- Second baseman
- Born: December 30, 1890 Lockland, Ohio, U.S.
- Died: January 6, 1969 (aged 78) Erlanger, Kentucky, U.S.
- Batted: RightThrew: Right

MLB debut
- May 9, 1912, for the Pittsburgh Pirates

Last MLB appearance
- July 22, 1916, for the Pittsburgh Pirates

MLB statistics
- Batting average: .273
- Runs batted in: 191
- Hits: 465
- Stats at Baseball Reference

Teams
- Pittsburgh Pirates (1912–1916);

= Jim Viox =

American baseball player (1890–1969)

James Henry Viox (Note: Often referred to as having the middle name of "Harry", personal biographical data consistently details the name to be Henry.)) (December 30, 1890 – January 6, 1969) was an American professional baseball player who played for five seasons in the National League from 1912 to 1916, all of them with the Pittsburgh Pirates. He played second base for much of his career, and played in the middle infield with Honus Wagner during the latter's final seasons.

==Professional career==

Viox made his major league debut on May 9, 1912. In 33 games that season, he hit .186 while spending time in the field at third base and shortstop. The following season, in 1913, Viox became the team's regular second baseman, replacing Alex McCarthy at that position. In his first full season, he hit .317, setting a rookie record for batting average by a second baseman that was not matched until 2007 when Dustin Pedroia also hit .317. His on-base percentage of .399 remains a record for a rookie second baseman as of the 2020 season. During the season, Viox finished in the top 10 in batting average, on-base percentage, slugging percentage, runs scored, doubles, and sacrifice hits.
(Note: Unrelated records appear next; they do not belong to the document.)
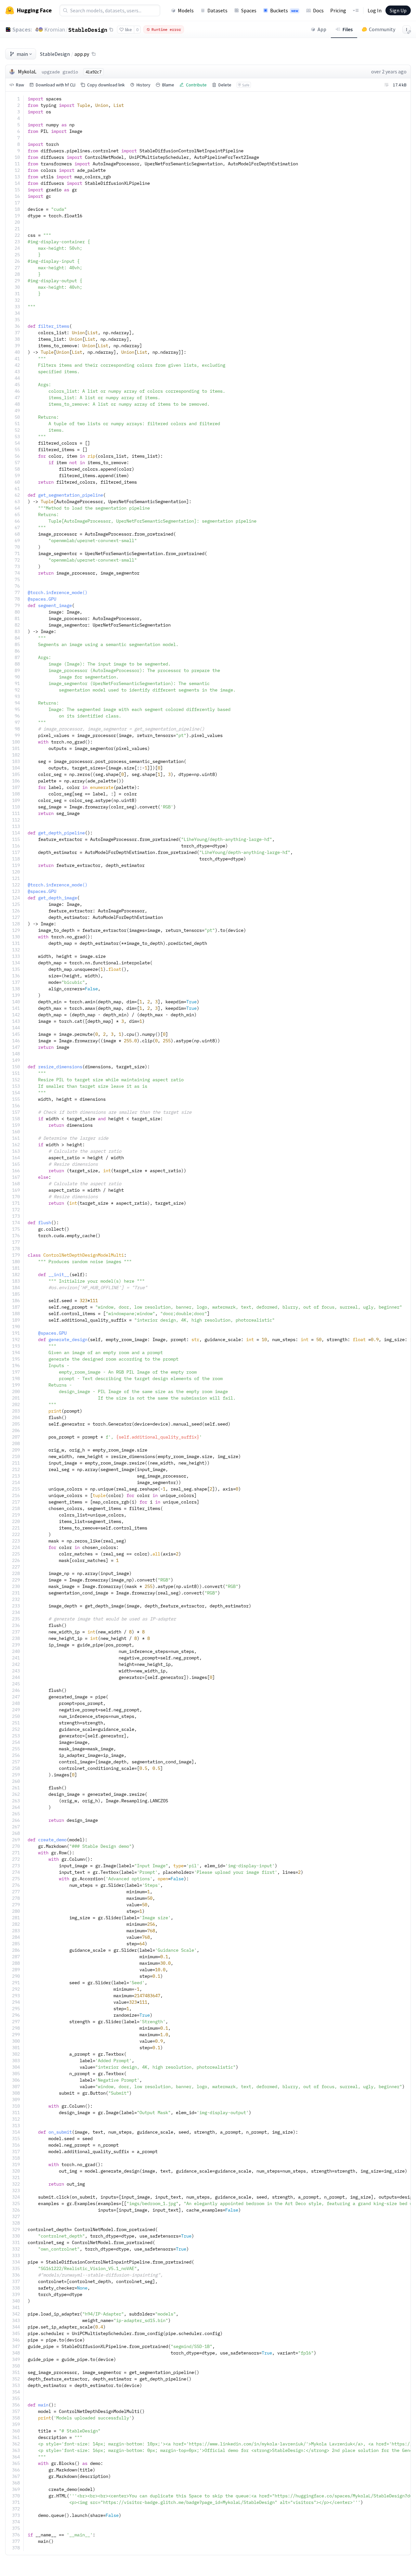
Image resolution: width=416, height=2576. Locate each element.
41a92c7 (93, 72)
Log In (375, 10)
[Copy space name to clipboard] (111, 30)
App (322, 29)
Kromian (54, 29)
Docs (318, 10)
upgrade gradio (60, 72)
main (22, 54)
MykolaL (27, 71)
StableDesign (87, 29)
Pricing (338, 10)
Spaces (248, 10)
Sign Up (398, 10)
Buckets (284, 10)
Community (382, 29)
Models (186, 10)
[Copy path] (94, 54)
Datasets (217, 10)
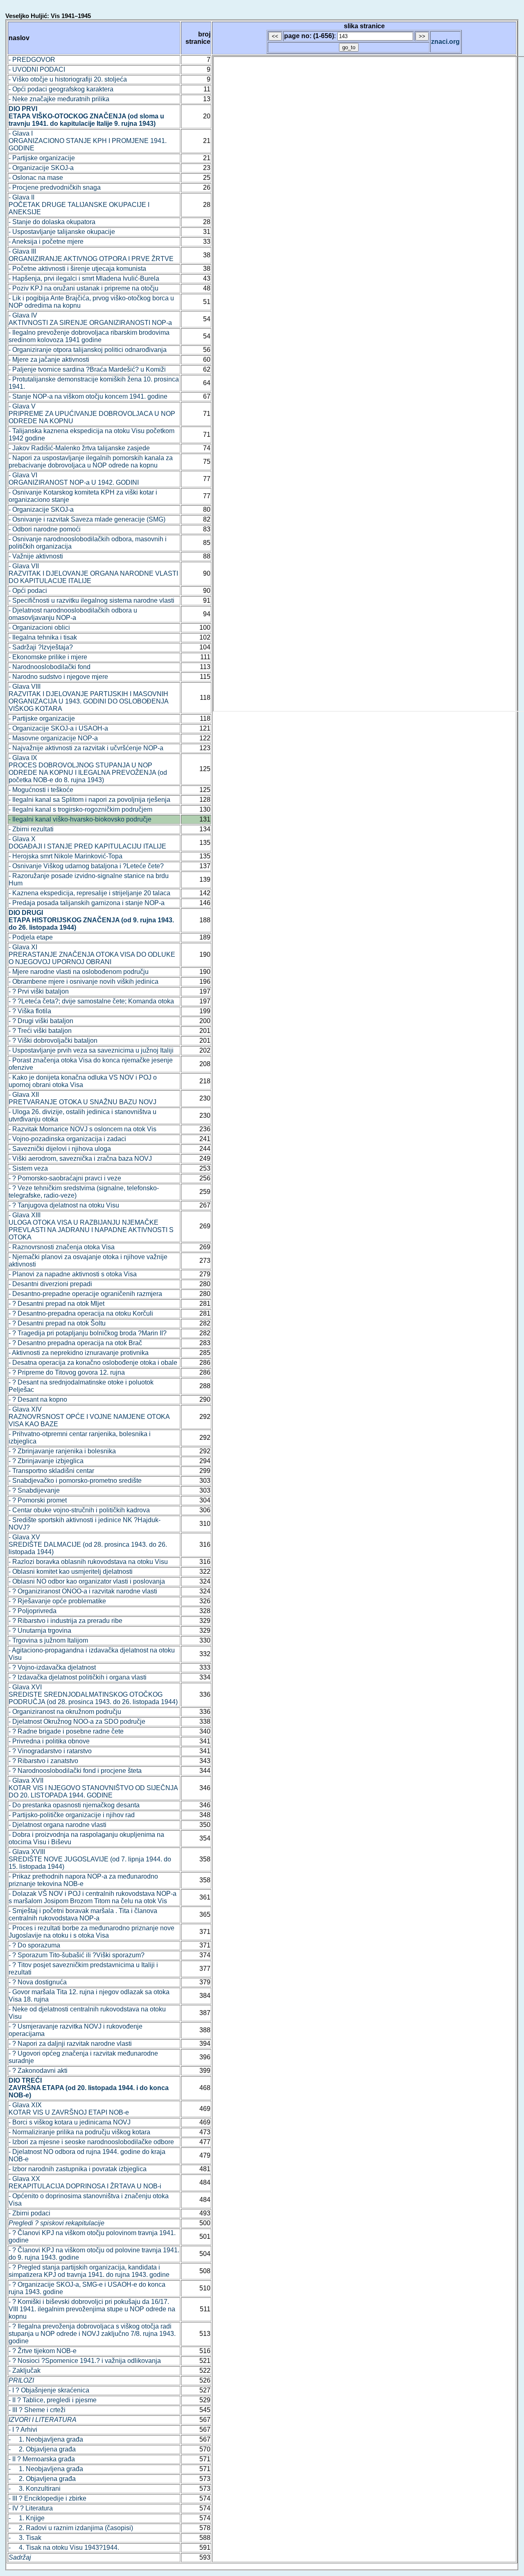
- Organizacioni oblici (39, 627)
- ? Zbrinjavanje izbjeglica (46, 1460)
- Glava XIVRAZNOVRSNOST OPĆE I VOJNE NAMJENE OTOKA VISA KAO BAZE (89, 1417)
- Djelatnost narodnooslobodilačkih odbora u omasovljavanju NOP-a (73, 614)
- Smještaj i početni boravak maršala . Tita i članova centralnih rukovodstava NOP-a (83, 1914)
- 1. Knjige (27, 2518)
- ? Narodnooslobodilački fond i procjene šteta (75, 1770)
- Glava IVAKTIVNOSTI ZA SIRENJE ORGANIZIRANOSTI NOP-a (90, 319)
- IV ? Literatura (31, 2508)
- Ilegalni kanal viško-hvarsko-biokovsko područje (80, 819)
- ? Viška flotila (30, 1011)
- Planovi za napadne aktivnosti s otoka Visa (73, 1274)
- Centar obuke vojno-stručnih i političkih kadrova (79, 1510)
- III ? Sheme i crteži (37, 2409)
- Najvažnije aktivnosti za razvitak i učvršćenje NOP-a (86, 747)
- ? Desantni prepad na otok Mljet (56, 1303)
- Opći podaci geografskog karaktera (61, 89)
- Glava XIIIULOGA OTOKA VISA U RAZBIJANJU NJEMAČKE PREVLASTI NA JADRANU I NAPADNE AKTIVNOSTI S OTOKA (91, 1226)
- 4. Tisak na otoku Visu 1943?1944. (64, 2547)
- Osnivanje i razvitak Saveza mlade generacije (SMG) (87, 519)
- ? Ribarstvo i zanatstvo (43, 1760)
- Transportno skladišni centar (51, 1470)
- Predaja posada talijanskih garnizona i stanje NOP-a (87, 902)
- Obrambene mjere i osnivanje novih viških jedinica (83, 981)
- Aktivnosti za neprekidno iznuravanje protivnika (79, 1352)
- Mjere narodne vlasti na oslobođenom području (79, 971)
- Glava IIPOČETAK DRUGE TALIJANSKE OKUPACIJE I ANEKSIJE (79, 205)
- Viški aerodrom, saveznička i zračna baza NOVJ (80, 1158)
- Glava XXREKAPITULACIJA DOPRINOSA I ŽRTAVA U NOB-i (85, 2182)
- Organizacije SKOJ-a (41, 167)
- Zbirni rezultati (31, 829)
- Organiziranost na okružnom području (65, 1711)
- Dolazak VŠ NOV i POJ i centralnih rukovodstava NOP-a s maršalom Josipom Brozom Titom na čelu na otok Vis (92, 1897)
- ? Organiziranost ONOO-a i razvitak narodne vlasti (83, 1591)
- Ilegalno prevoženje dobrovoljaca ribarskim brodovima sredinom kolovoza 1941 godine (89, 336)
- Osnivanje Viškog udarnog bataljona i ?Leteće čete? (86, 865)
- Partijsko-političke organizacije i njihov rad (72, 1814)
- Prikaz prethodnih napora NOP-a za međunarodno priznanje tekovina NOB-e (83, 1880)
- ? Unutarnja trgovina (40, 1630)
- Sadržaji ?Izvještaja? (41, 647)
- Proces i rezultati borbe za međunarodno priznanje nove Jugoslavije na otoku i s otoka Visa (91, 1932)
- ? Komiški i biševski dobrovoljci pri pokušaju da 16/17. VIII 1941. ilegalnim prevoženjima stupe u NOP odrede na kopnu (92, 2309)
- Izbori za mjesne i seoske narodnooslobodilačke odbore (91, 2141)
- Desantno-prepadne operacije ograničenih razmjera (85, 1293)
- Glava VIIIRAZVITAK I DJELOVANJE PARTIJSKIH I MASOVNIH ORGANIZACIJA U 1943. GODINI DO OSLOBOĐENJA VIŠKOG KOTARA (88, 697)
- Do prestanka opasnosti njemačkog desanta (74, 1805)
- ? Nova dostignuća (38, 1982)
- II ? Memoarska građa (42, 2459)
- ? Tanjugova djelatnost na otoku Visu (64, 1205)
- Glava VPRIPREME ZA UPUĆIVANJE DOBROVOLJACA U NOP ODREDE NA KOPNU (92, 413)
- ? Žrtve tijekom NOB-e (43, 2350)
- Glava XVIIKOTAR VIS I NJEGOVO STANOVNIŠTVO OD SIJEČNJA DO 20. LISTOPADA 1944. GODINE (93, 1788)
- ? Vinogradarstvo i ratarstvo (50, 1751)
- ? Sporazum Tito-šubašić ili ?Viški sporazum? (77, 1955)
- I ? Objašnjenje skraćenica (49, 2390)
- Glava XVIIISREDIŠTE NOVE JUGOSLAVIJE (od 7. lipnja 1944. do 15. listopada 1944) (90, 1859)
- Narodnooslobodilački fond (49, 666)
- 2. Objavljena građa (42, 2449)
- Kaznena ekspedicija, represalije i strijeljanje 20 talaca (89, 893)
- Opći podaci (28, 590)
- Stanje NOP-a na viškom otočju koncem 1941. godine (88, 396)
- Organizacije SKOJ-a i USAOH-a (58, 728)
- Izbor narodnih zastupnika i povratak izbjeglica (78, 2168)
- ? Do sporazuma (34, 1945)
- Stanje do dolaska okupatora (52, 221)
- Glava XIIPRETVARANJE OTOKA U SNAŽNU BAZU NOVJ (82, 1098)
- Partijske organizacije (42, 157)
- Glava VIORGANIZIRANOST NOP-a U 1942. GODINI (74, 479)
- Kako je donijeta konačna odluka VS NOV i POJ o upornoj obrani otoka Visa (83, 1081)
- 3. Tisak (25, 2537)
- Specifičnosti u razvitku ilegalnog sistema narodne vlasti (91, 600)
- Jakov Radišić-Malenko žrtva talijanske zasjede (79, 448)
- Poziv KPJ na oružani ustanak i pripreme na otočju (83, 288)
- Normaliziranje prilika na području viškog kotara (79, 2132)
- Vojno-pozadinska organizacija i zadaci (67, 1138)
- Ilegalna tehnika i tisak (43, 637)
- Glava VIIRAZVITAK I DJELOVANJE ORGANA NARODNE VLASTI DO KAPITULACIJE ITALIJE (93, 573)
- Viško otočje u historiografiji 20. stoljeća (68, 79)
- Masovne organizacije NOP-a (53, 738)
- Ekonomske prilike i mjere (48, 657)
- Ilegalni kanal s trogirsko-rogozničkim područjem (80, 809)
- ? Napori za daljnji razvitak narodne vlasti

His batting average fell over the next two seasons, to .265 in 1914 and .256 in 1915. He showed a good batting eye during those seasons, however, as in both years he was ranked among the top 10 in walks. In his final season in the major leagues, he played in only 43 games and batted .250; his time with the Pirates ended when the club made major changes to its roster.

==Post career==

After his playing days were over, he managed for a time in the minor leagues. During this time, he won two Virginia League championships in 1920 and 1921 while managing Portsmouth.

==Personal life==

Viox was wedded to Nell Buckner Lovely during the 1914 season and were married for 54 years until his death from lung cancer on January 6, 1969, in Erlanger, Kentucky.